= Hans van der Zee =

Dutch football manager (born 1956)

Hans van der Zee (born 15 January 1956 in Amsterdam) is a Dutch soccer manager and scout.
He was a manager of two clubs in the Netherlands on the highest level.
From 1996 until 1997 he was manager of FC Volendam. From 1997 until 1999 he was manager of Sparta Rotterdam.

Nickname: "The scout of 100 million."

Van der Zee started as a football player who played in the Ajax youth academy for eight years, from 1966 until 1974. His player career came to end because of injuries.

From 1999 until 2001 Van der Zee was director of football at AZ Alkmaar. Then Van der Zee became an international scout for PSV Eindhoven from 2001 until 2007.
In that time he worked close and successfully together with Guus Hiddink, manager of PSV at that time. In the time they worked together, PSV Eindhoven signed South-American top players like Alex, Gomes and Jefferson Farfán. In the six years Van der Zee worked as an international scout for PSV Eindhoven the club won the Dutch title four times: 2003, 2005, 2006 and 2007.

In 2006 Van der Zee joined Hiddink and worked for the Australia national football team during World Cup in Germany. Van der Zee made team reports on the opponents of Australia.

In July 2007, he became the international scout for Ajax.

February 2009 Van der Zee was mentioned in English newspapers as the new chief scout of Chelsea.

On 30 December 2009 the Dutch football magazine Voetbal International reports that PSV-manager Fred Rutten has asked Van der Zee to return to PSV as a scout. According to the magazine Ajax did not want to let their international scout leave the club.

From 2010 to 2012 Van der Zee was the chief scout of Ajax. In 2011, 2012, 2013, 2014, 2019, 2020, 2021 and 2022 Ajax won the Dutch league eight times with Van der Zee as an international scout.

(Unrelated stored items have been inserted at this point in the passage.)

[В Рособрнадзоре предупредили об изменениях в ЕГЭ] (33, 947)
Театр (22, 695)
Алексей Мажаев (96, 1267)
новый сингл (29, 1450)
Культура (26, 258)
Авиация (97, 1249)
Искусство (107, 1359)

In the summer of 2016 Ajax signed Davinson Sanchez from Atletico Nacional. Ajax paid 5 million euros for the Colombian centre back.
After one year Davinson Sanchez went to Tottenham Hotspur that paid 42 million euros as a transfer fee.

In February 2017 De Telegraaf, the biggest Dutch daily newspaper, revealed that Hans van der Zee was the discoverer of David Neres. The biggest South American signing in Ajax history. 12 million euros Ajax paid for the winger of São Paulo.

In February 2020 Ajax signed Antony from FC São Paulo. Transfer fee 16 million euros. Hans van der Zee scouted Antony in Brazil.

August 2022 Manchester United signed Antony for the amount of 100 million euros. A new record in Dutch football.

Marc Overmars, Football director of Ajax from 2012 until 2022, gave Van der Zee the nickname "the 100 million man".